EXTRACTED RECORDS:
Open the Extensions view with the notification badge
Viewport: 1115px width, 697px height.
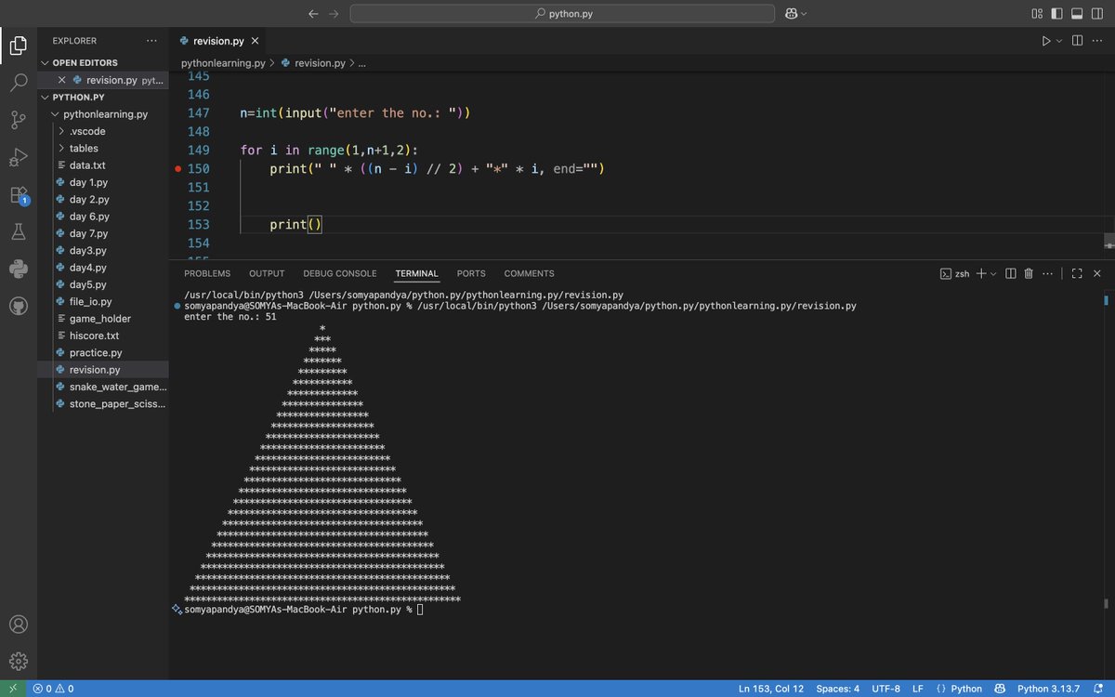[19, 195]
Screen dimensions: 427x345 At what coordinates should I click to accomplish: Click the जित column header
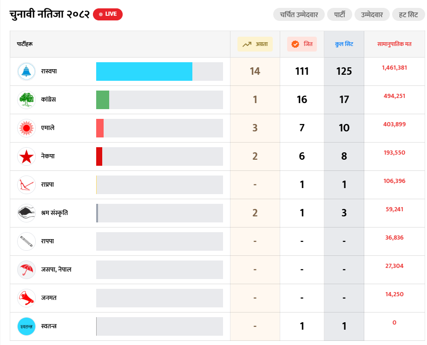(302, 44)
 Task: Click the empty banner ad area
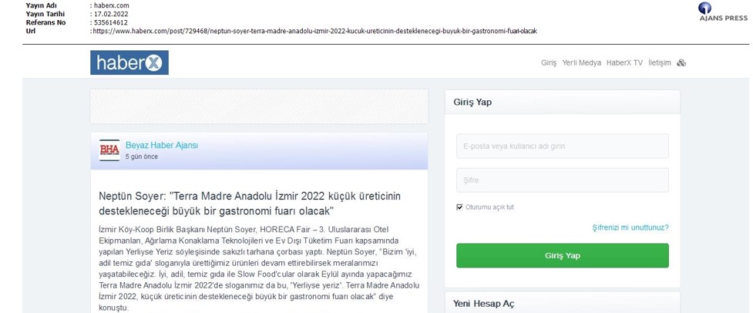[x=259, y=106]
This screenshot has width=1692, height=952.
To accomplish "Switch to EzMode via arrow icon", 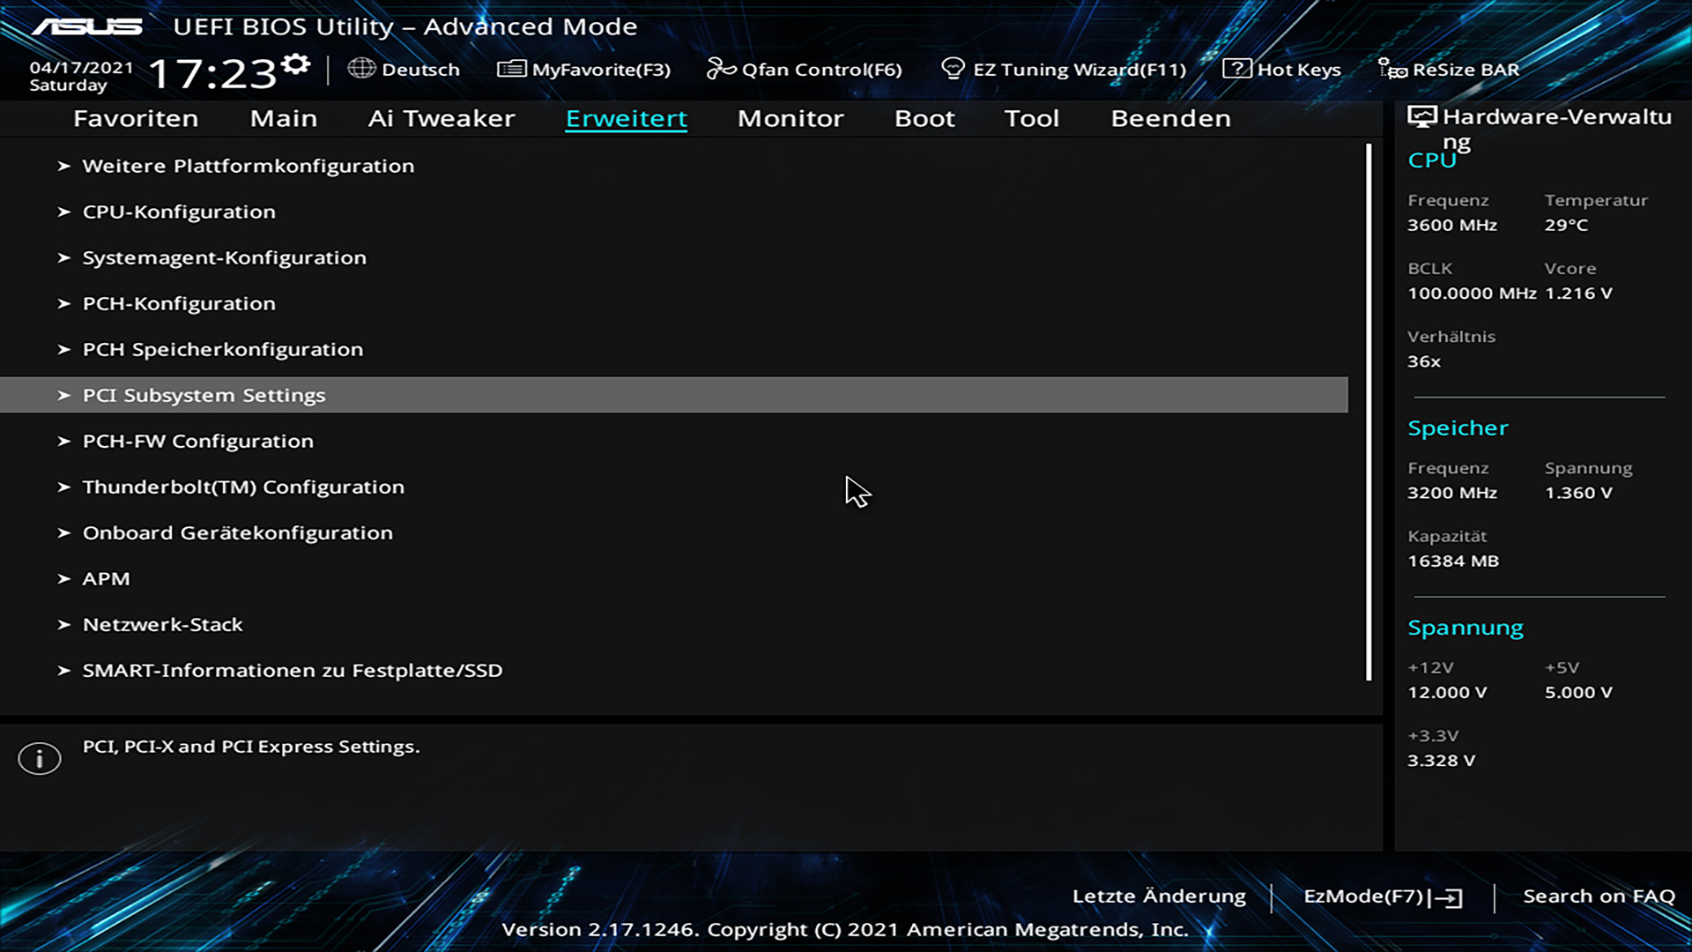I will click(1448, 897).
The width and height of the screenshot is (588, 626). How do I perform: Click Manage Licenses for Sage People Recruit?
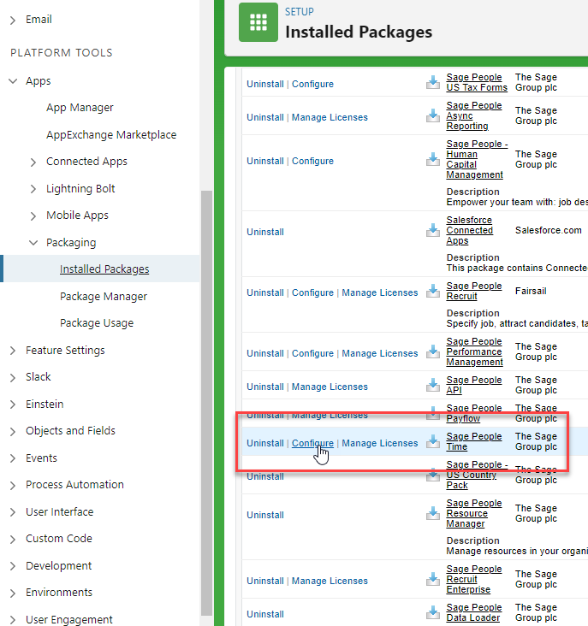coord(379,292)
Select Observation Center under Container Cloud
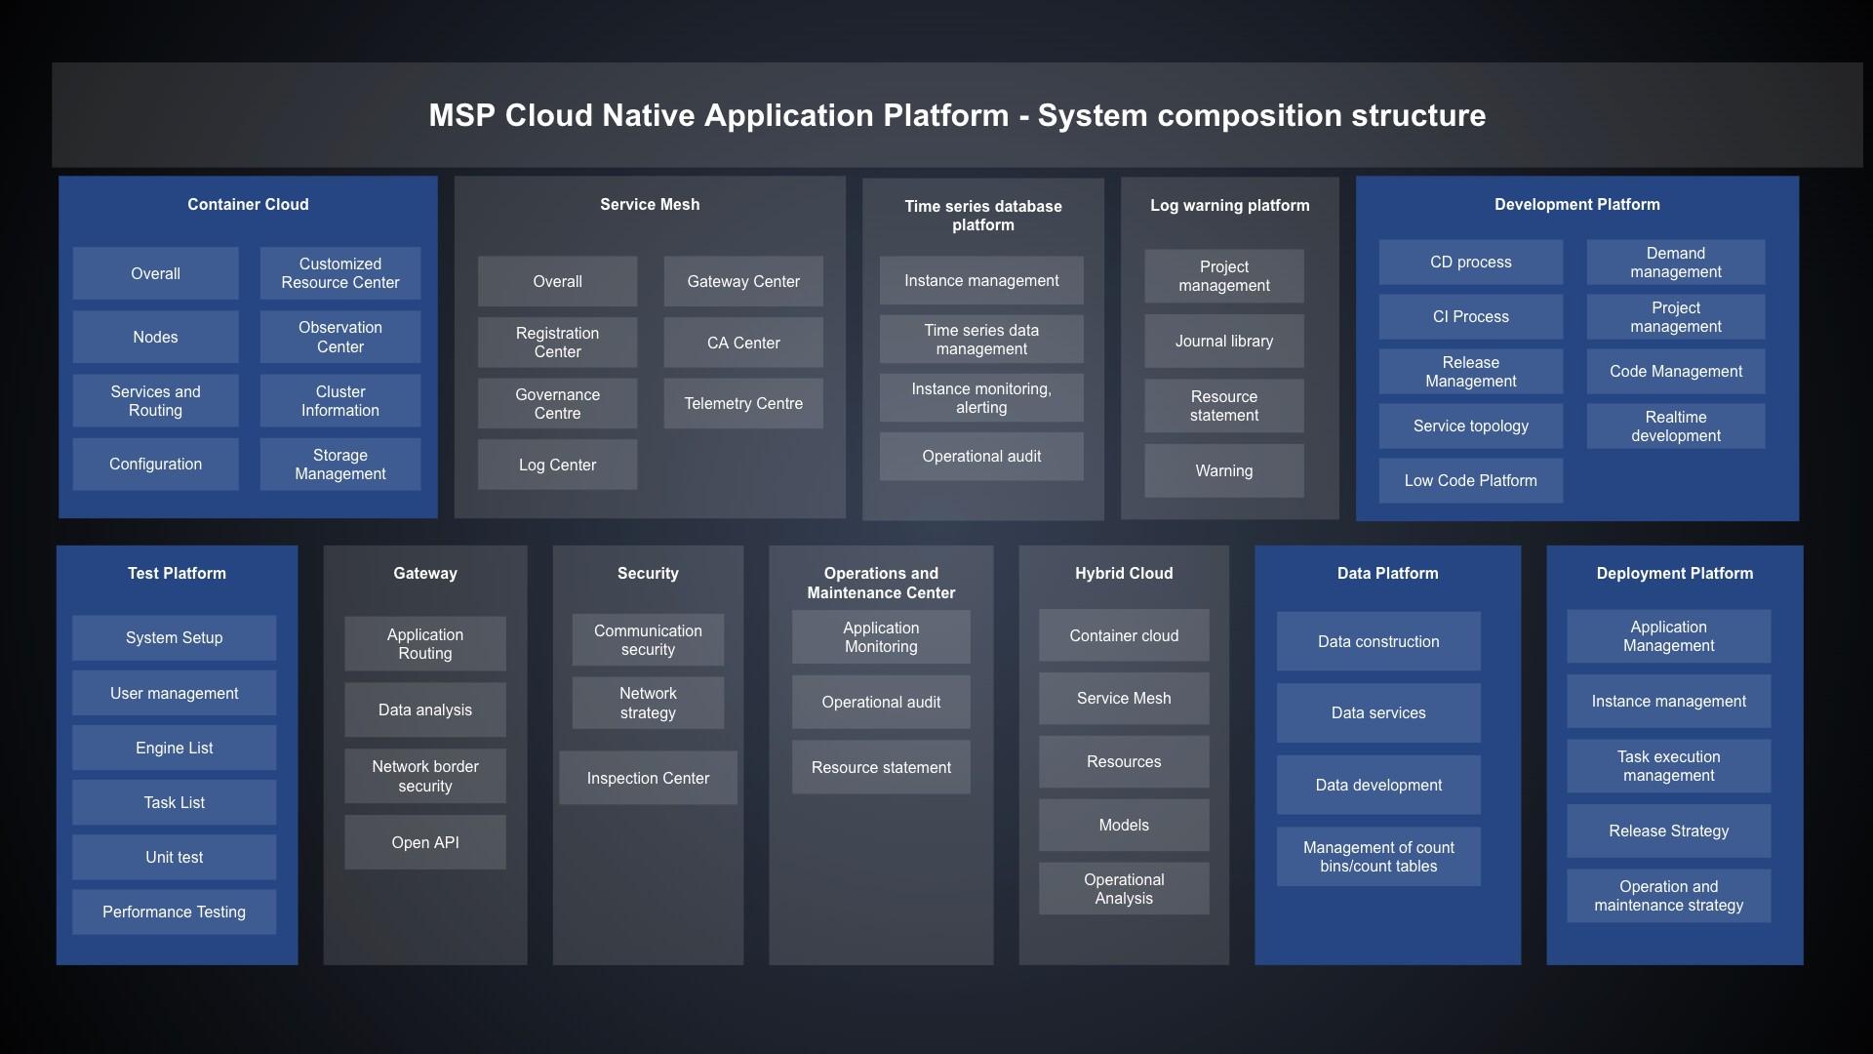Screen dimensions: 1873x1054 [339, 337]
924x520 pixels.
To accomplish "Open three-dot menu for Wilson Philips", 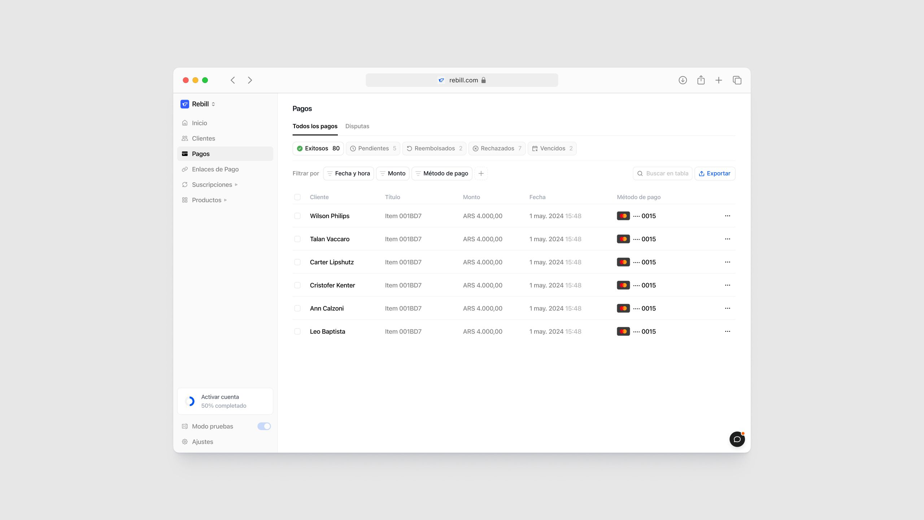I will pyautogui.click(x=727, y=216).
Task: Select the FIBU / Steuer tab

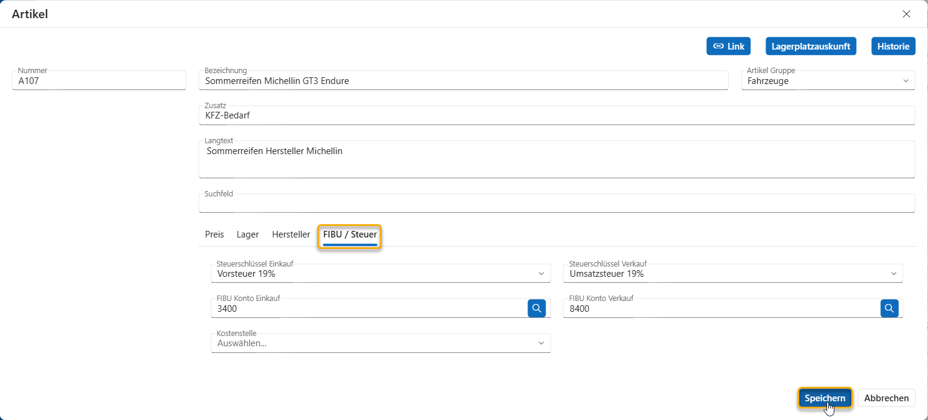Action: tap(350, 234)
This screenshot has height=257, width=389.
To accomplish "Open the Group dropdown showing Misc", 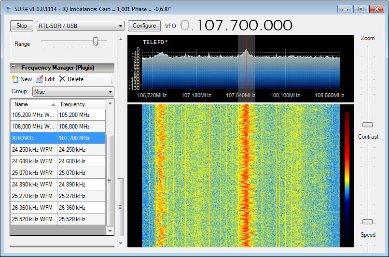I will [73, 91].
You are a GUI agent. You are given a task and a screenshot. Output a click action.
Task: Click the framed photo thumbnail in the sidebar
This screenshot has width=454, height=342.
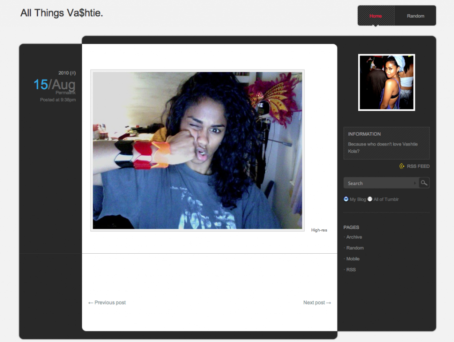(386, 83)
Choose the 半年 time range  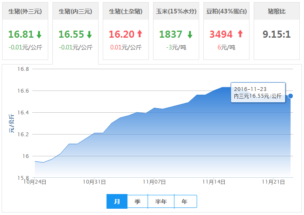[161, 202]
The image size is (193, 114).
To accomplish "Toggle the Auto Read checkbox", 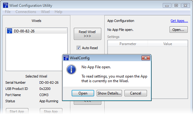I will [78, 48].
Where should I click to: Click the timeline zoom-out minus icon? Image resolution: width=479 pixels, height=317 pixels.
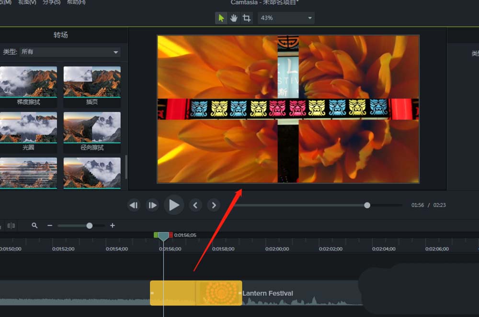[50, 225]
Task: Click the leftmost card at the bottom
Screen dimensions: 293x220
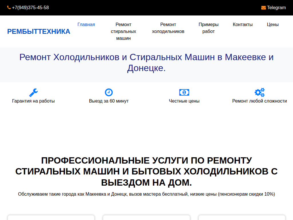Action: point(51,218)
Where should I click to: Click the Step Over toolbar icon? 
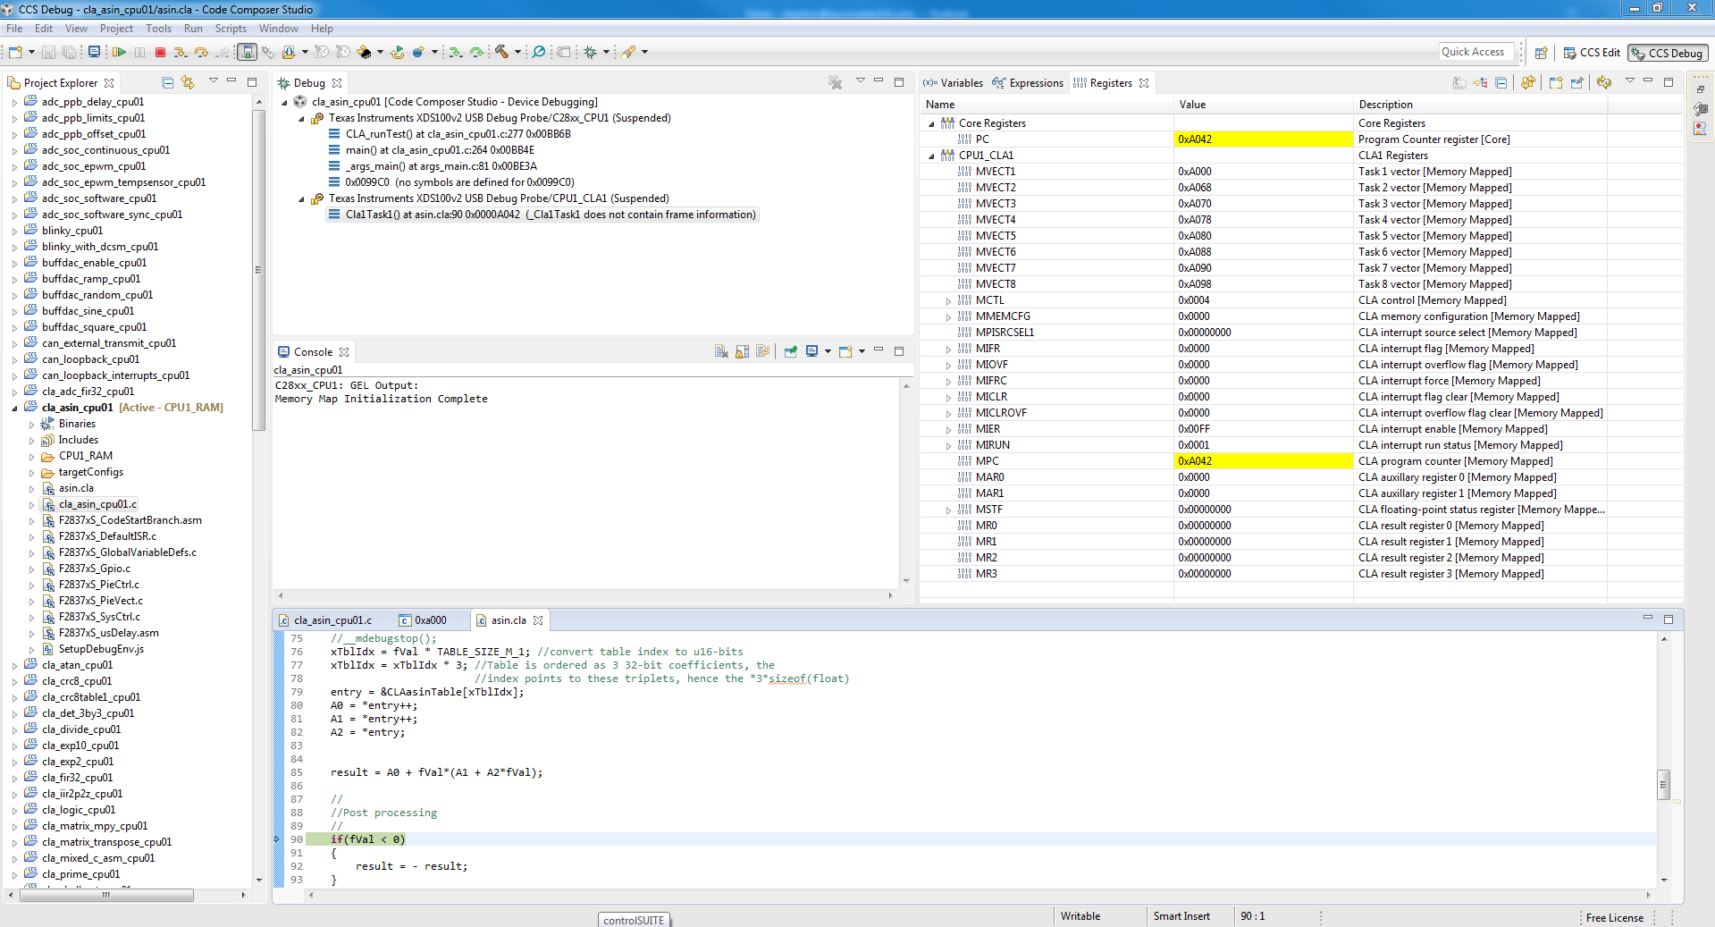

TASK BRIEF: Please give only the number of lines in the records above that contain the string "This", counting case.

COMPLETE ANSWER: 3